ISCB 2017 Overton Prize Award Keynote

Christoph Bock Christoph Bock
CeMM Research Center for Molecular Medicine of the Austrian Academy of Sciences
Vienna, Austria
http://cemm.at/research/groups/christoph-bock-group/
http://epigenomics.cemm.oeaw.ac.at/

Presentation Title: Bioinformatics for Personalized Medicine: Looking Beyond the Ge-nome
Time: Sunday, July 23 — 8:30 am - 9:30 am
Introduction by: Thomas Lengauer, ISCB President Elect
Room: Forum


Abstract
The complexity of the human body requires trillions of individual cells to integrate, interact, and strike the right balance between stability and plasticity. Key mechanisms underlying this extraordinary feat of self-organization are encoded in the human genome, yet there are additional levels of regulation that are operate on top of the genomic DNA sequence, collectively referred to as the epigenome.

International consortia have mapped the human genome, epigenome, and transcriptome in hundreds of cells types. These maps are now being refined by ongoing single-cell sequencing projects, which will eventually give rise to a comprehensive catalog of all cells in the human body. Contributing to these consortia and building on their data, we investigate the relevance of the human epigenome for personalized medicine, focusing on better diagnostics, adaptive therapies, and disease modeling.

We have developed bioinformatic methods for analyzing and interpreting DNA methylation data (reviewed in: Bock 2012 Nature Reviews Genetics), which contribute to their use as epigenetic biomarkers. Epigenome analysis will have an important role to play for a forward-looking and prediction-based approach to cancer therapy, which is inspired by the impact of computational methods on HIV therapy (reviewed in: Bock & Lengauer 2012 Nature Reviews Cancer).

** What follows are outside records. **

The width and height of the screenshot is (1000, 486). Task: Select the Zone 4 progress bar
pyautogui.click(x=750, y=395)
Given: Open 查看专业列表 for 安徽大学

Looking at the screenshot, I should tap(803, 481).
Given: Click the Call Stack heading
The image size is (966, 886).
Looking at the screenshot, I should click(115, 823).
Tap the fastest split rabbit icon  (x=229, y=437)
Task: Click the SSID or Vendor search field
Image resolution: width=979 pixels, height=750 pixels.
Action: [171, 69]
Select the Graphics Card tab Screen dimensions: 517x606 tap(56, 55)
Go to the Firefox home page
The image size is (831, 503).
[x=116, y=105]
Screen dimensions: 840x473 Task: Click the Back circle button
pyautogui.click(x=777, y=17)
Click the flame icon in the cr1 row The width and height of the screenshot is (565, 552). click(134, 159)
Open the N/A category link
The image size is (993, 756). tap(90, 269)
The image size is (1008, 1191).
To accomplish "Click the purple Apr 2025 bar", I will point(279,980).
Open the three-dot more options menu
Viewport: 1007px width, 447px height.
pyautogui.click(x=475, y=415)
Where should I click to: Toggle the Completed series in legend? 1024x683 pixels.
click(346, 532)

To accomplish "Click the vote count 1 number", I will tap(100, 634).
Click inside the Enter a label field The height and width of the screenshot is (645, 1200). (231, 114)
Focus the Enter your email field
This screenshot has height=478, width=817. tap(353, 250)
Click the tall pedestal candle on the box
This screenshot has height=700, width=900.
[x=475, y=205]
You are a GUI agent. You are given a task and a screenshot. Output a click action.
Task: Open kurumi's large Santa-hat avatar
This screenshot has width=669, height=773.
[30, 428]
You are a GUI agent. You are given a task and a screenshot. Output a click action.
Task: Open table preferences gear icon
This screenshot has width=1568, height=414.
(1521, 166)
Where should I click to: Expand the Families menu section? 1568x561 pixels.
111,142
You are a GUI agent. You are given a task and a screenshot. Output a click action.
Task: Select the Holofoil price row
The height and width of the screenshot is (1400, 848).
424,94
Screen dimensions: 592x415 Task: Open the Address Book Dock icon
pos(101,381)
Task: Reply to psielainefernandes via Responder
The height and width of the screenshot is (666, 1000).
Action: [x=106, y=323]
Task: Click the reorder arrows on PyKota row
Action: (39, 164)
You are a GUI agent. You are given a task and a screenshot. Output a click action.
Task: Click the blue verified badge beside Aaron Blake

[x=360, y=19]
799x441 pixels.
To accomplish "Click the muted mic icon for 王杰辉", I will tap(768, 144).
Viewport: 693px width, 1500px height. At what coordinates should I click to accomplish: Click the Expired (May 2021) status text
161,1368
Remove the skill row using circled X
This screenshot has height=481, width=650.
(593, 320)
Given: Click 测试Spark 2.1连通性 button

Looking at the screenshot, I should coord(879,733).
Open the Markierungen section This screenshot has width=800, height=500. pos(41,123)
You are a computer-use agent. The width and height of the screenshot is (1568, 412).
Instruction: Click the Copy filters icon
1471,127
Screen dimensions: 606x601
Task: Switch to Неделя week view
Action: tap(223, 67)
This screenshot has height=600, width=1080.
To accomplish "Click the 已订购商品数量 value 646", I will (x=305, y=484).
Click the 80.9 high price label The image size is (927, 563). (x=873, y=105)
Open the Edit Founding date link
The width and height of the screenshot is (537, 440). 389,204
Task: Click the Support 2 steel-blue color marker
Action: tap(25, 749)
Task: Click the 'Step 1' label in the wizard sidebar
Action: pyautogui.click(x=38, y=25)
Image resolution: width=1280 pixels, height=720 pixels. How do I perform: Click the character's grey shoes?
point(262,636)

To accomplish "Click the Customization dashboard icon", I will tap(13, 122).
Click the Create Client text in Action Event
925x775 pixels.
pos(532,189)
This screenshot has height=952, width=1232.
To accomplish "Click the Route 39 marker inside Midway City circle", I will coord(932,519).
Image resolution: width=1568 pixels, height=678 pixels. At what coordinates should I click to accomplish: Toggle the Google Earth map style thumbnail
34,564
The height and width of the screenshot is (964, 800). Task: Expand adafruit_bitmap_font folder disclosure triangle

In our ongoing work, we co-develop computational and experimental methods for epigenome, transcriptome, and multiomics profiling in single cells (reviewed in: Bock et al. 2016 Trends in Biotechnology). We have also established an assay and bioinformatic methods for CRISPR single-cell sequencing, which enables the large-scale functional analysis of regulatory mechanisms (Datlinger et al. 2017 Nature Methods), and we are applying this technology to dissect the role of the human epigenome for cancer and immune diseases.

Funding
Christoph Bock is supported by a New Frontiers Group award of the Austrian Academy of Sciences and by an ERC Starting Grant (n° 679146).

Biography
Christoph Bock is a principal investigator at the CeMM Research Center for Molecular Medicine of the Austrian Academy of Sciences. His research focuses on dissecting the role of epigenetics in cancer and on developing high-throughput technologies for precision medicine. He is also a guest professor at the Medical University of Vienna’s Department for Laboratory Medicine, scientific coordinator of the Biomedical Sequencing Facility at CeMM, and an adjunct group leader for bioinformatics at the Max Planck Institute for Informatics. Christoph Bock obtained his PhD summa cum laude from Saarland University and the Max Planck Institute for Informatics in 2008, followed by three years of postdoctoral research at the Broad Institute of MIT and Harvard, where he contributed to the NIH Roadmap Epigenomics project. He has been a principal investigator of BLUEPRINT (in the International Human Epigenome Consortium), and he co-founded Genom Austria, a citizen science project that is the Austrian partner in the International Network of Personal Genome Projects. He has received several major research awards, including the Max Planck Society’s Otto Hahn Medal (2009), a New Frontier Group grant by the Austrian Academy of Sciences (2015-2020), an ERC Starting Grant (2016-2021), and the Overton Prize of the International Society of Computational Biology (2017).